- Problem: Retype the material below, starting at the line with "Open the News page from the header" and continuing through the last line, with both ends included. Leave the pictures out of your copy.

- Entries provided:
+++++

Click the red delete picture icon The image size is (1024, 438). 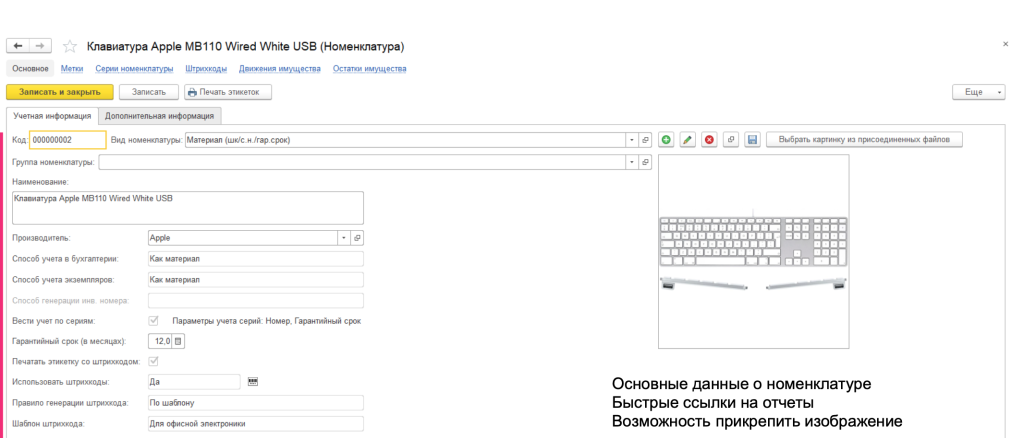pyautogui.click(x=709, y=140)
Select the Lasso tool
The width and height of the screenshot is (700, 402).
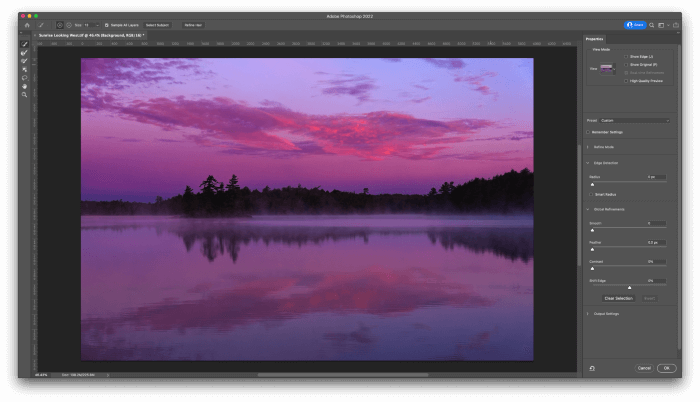coord(24,77)
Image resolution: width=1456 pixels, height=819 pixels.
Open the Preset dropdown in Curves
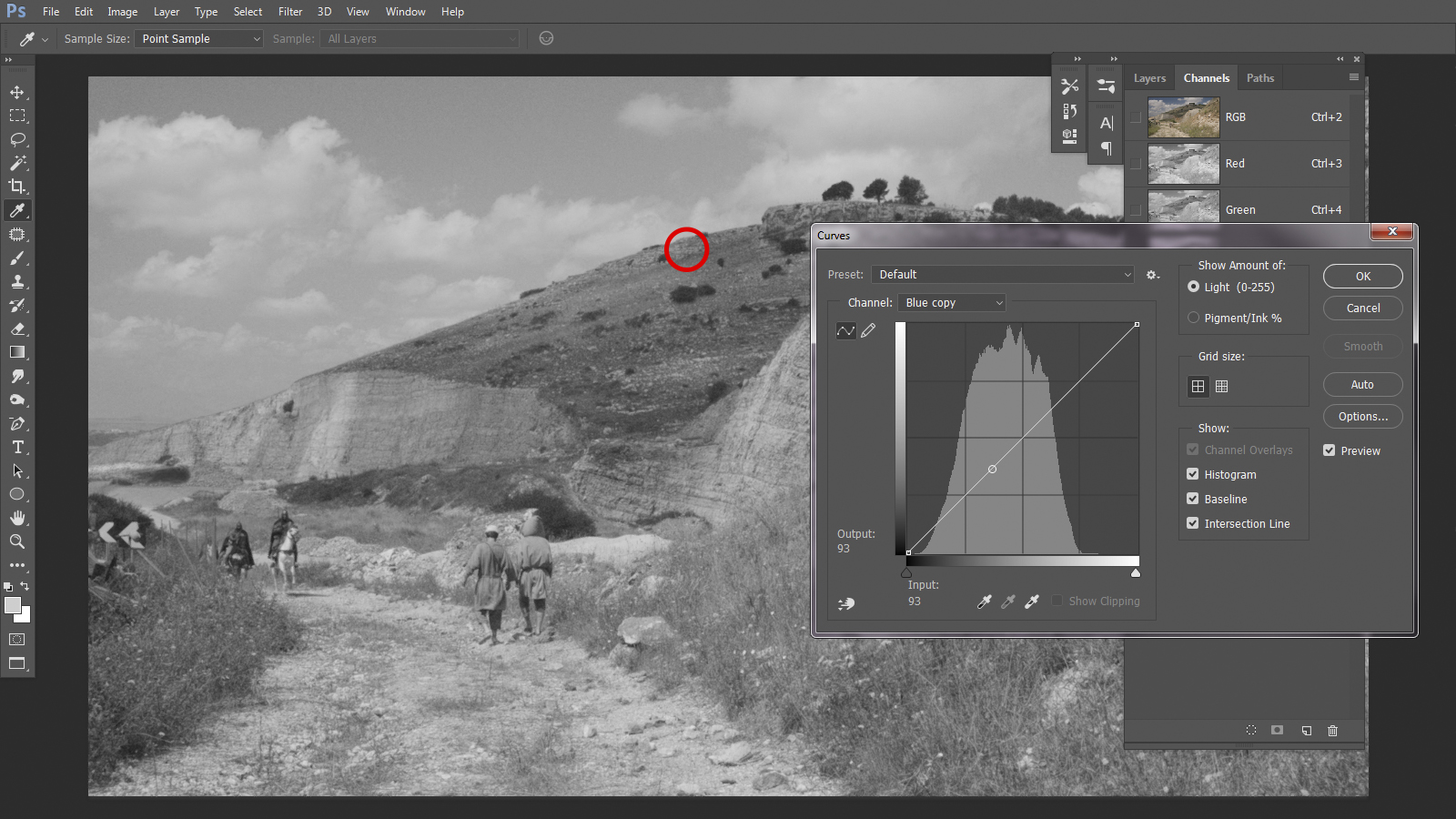pos(1003,275)
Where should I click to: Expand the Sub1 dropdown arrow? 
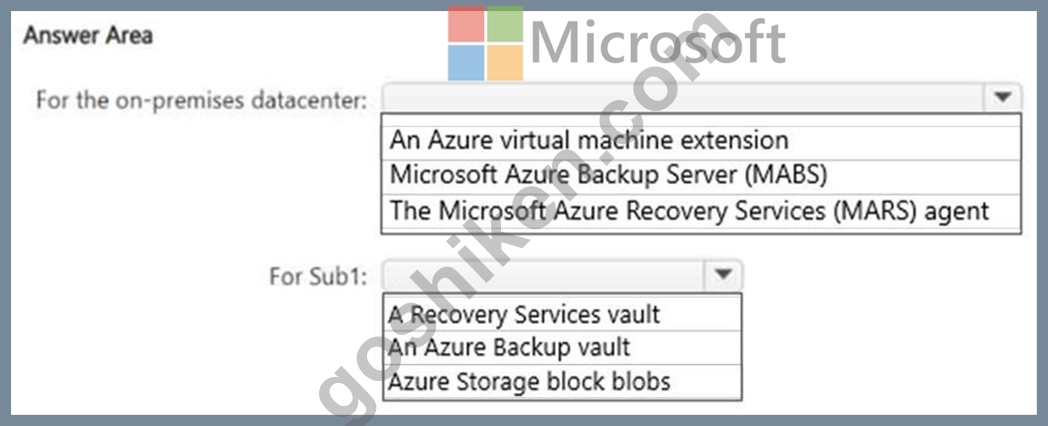point(723,274)
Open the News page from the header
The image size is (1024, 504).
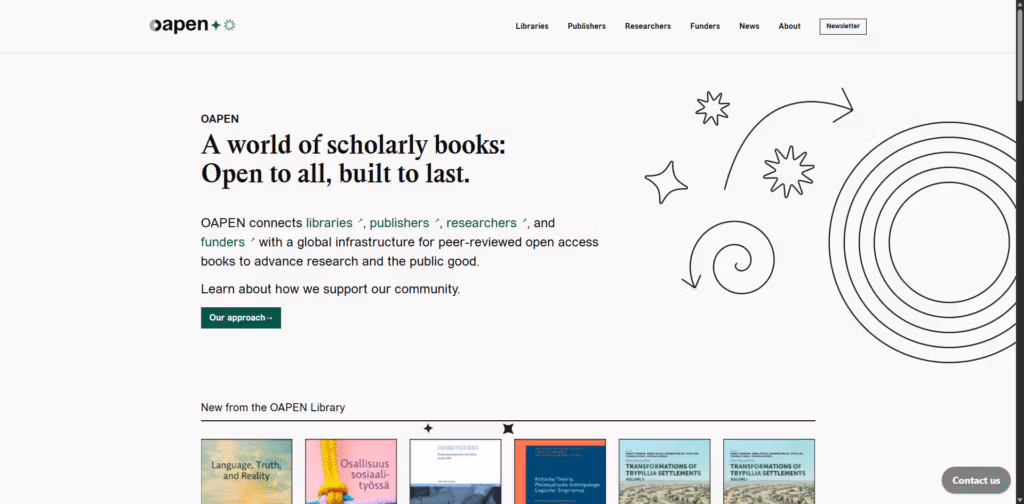tap(749, 26)
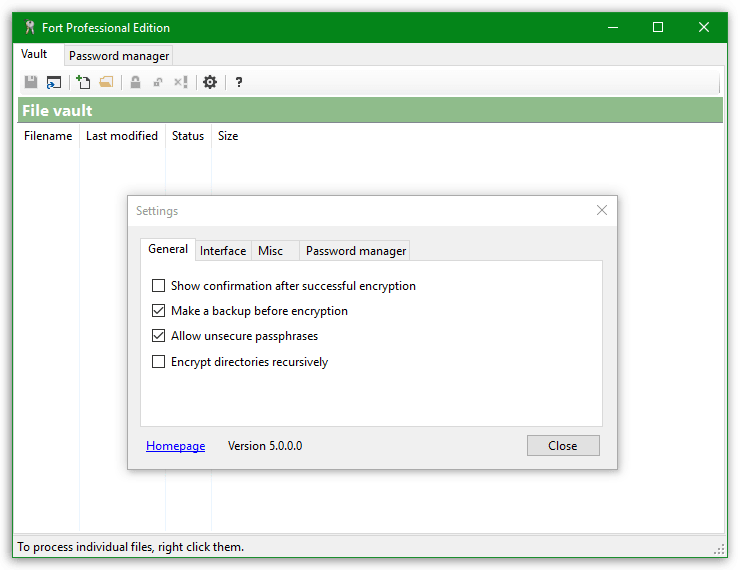Open the Misc settings tab
The width and height of the screenshot is (740, 570).
(270, 251)
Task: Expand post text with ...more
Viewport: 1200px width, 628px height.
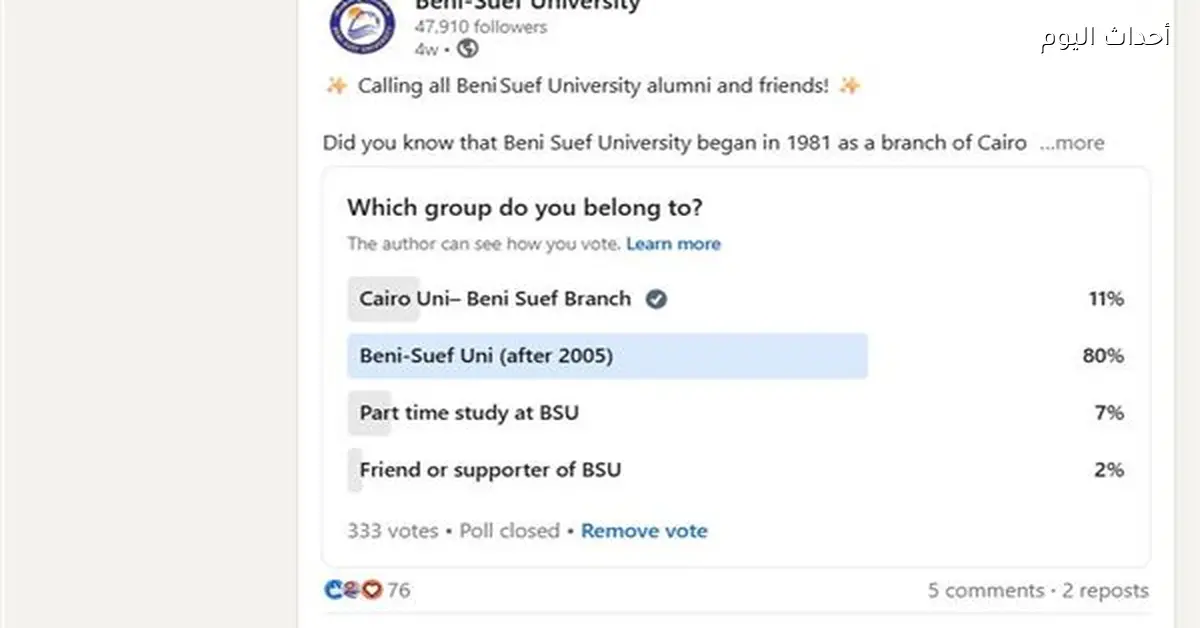Action: (x=1072, y=143)
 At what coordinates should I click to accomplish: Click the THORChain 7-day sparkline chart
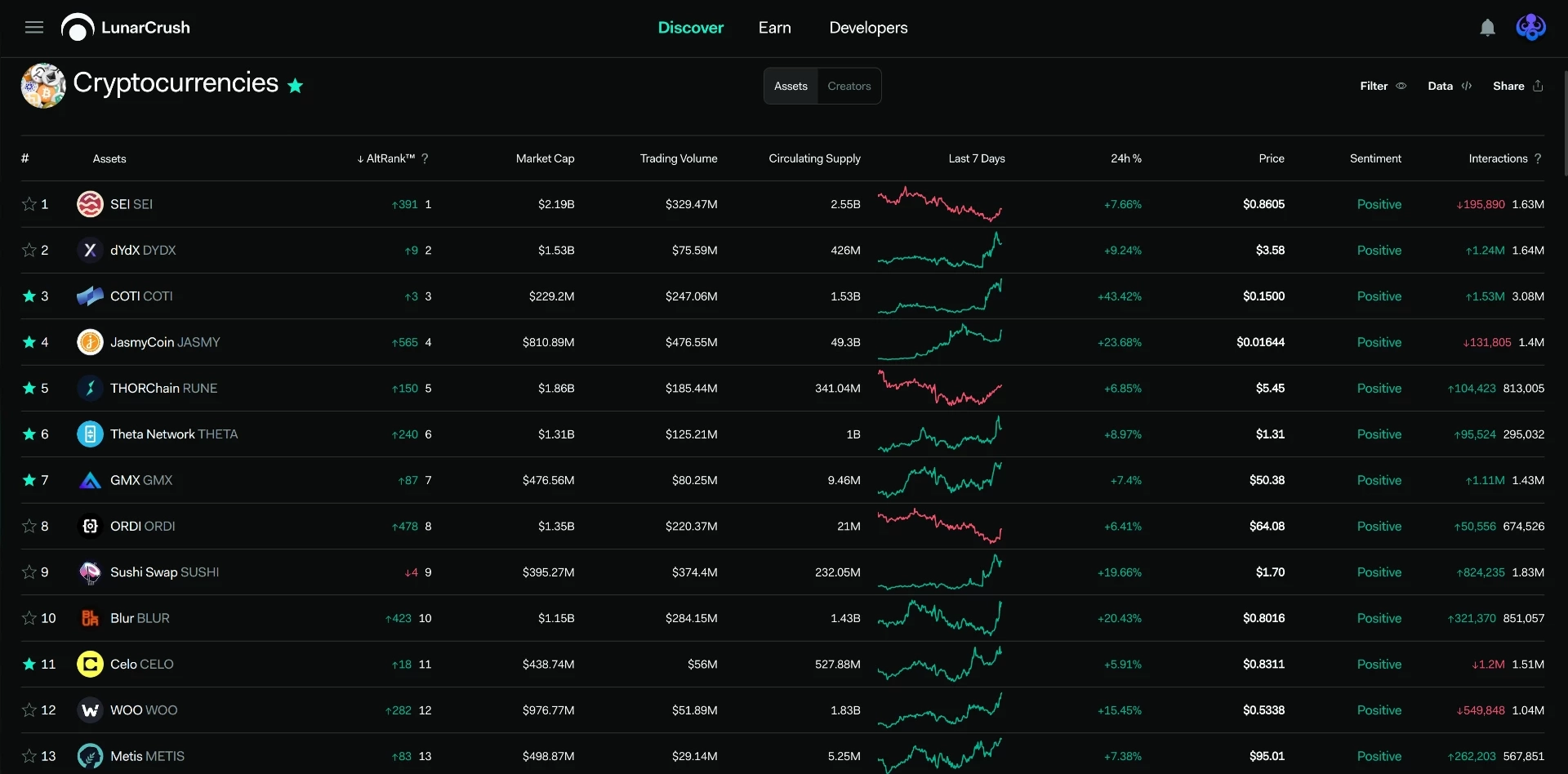[x=939, y=388]
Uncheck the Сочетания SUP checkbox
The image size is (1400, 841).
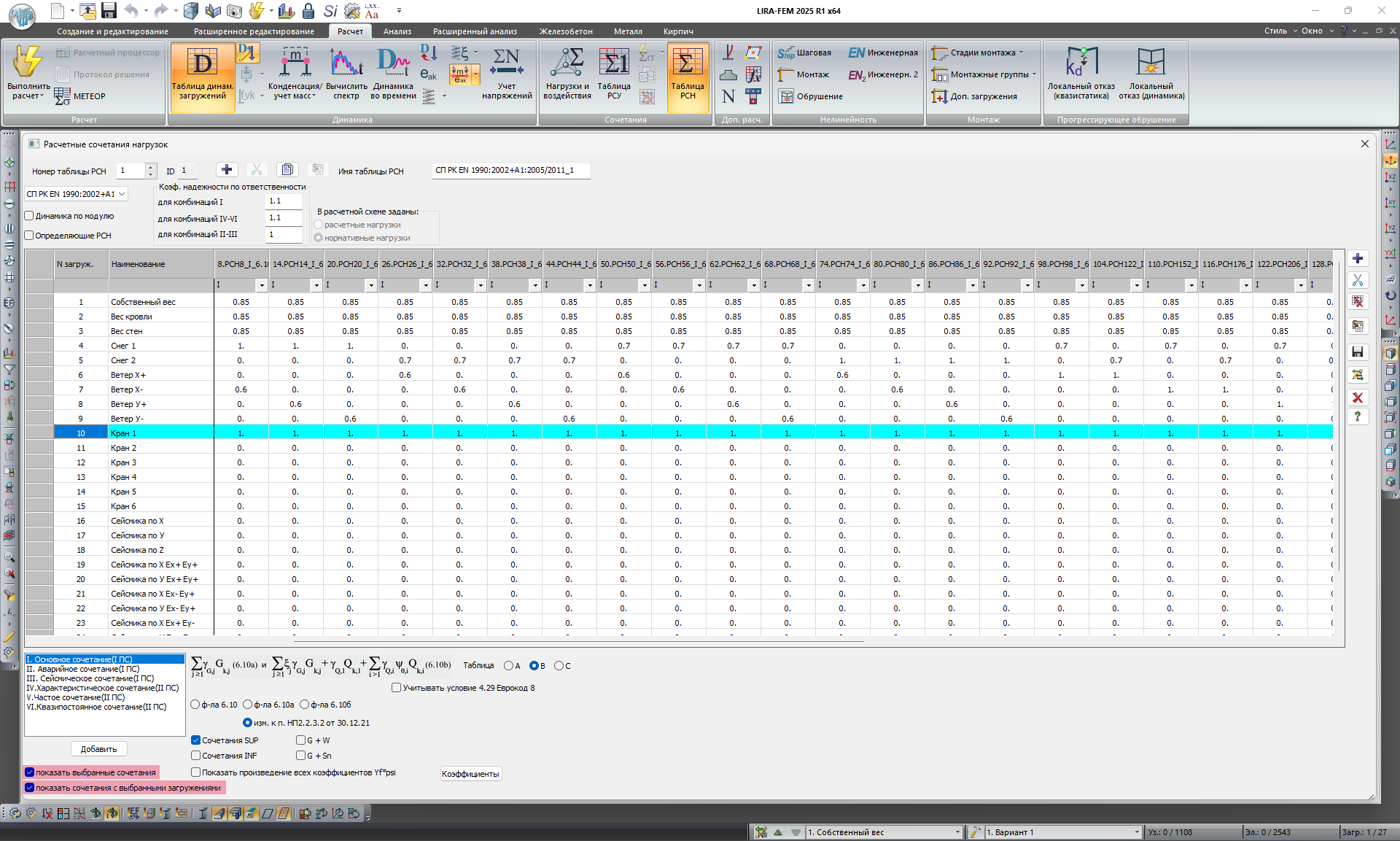(x=196, y=740)
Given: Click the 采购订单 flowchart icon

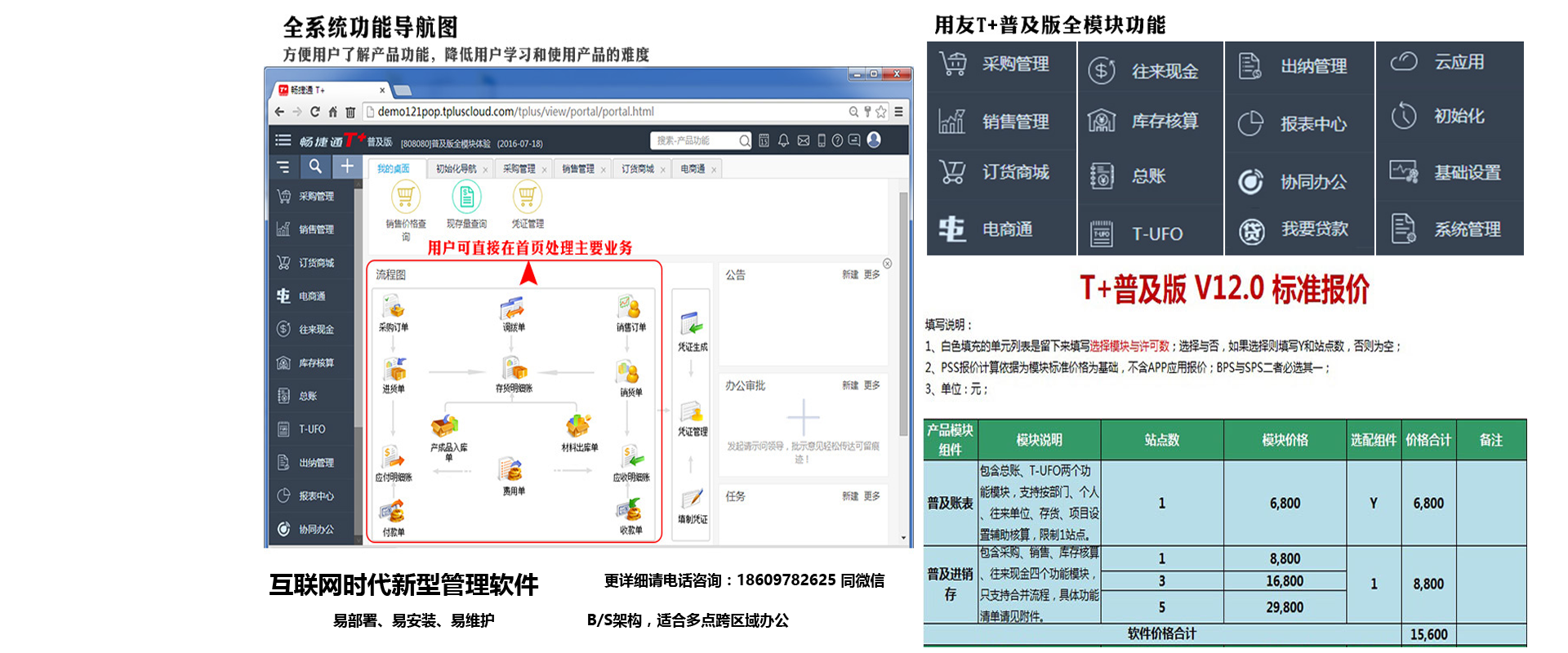Looking at the screenshot, I should 394,309.
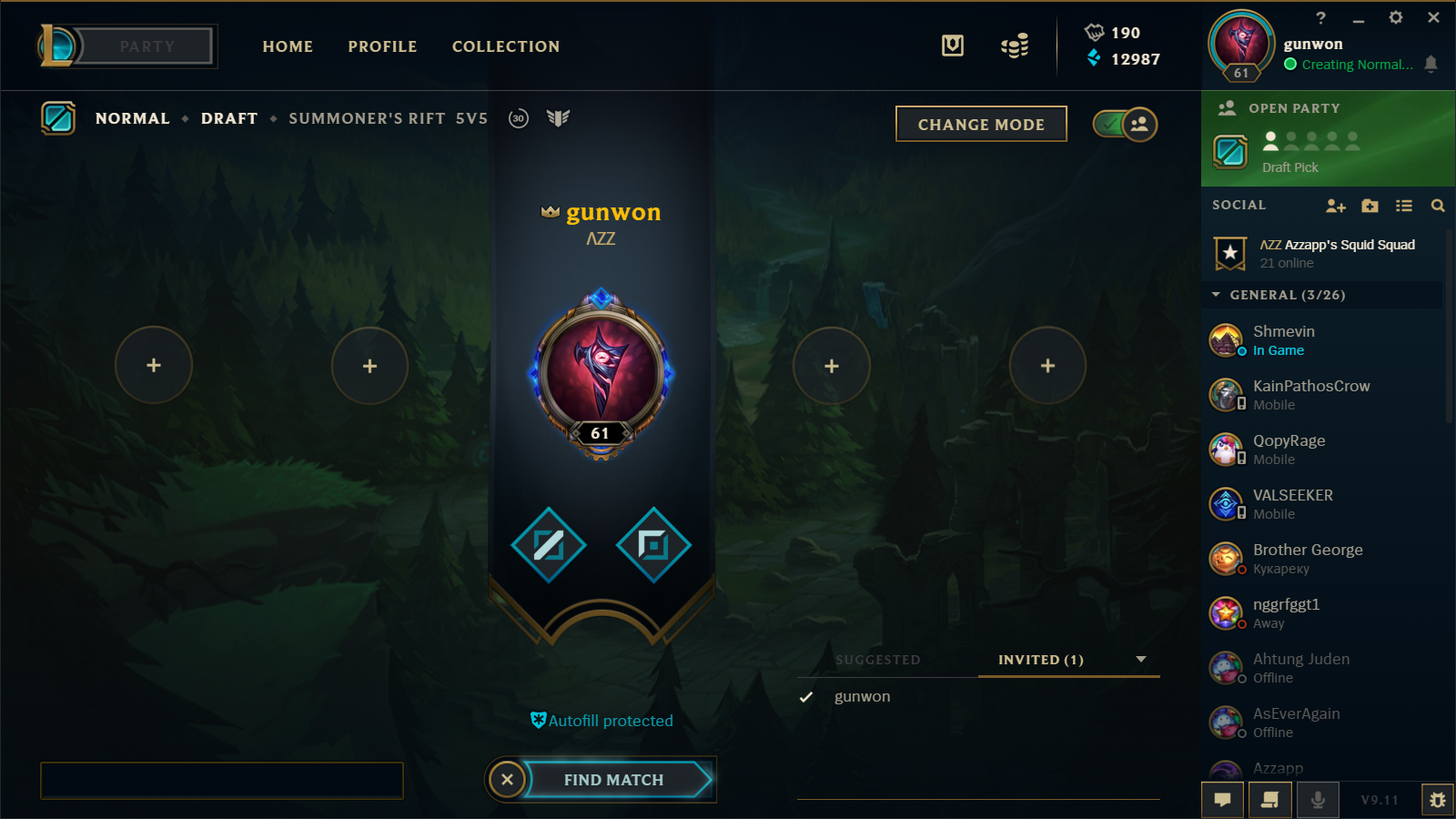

+++++

- Solution to this task:
Open the News page from the header
The image size is (1024, 504).
tap(749, 26)
Open the Misc settings tab
The width and height of the screenshot is (740, 570).
(270, 251)
Task: Expand post text with ...more
Viewport: 1200px width, 628px height.
Action: (x=1072, y=143)
 At what coordinates should I click to accomplish: Click the THORChain 7-day sparkline chart
[x=939, y=388]
Uncheck the Сочетания SUP checkbox
The image size is (1400, 841).
(x=196, y=740)
Given: Click the 采购订单 flowchart icon

Looking at the screenshot, I should 394,309.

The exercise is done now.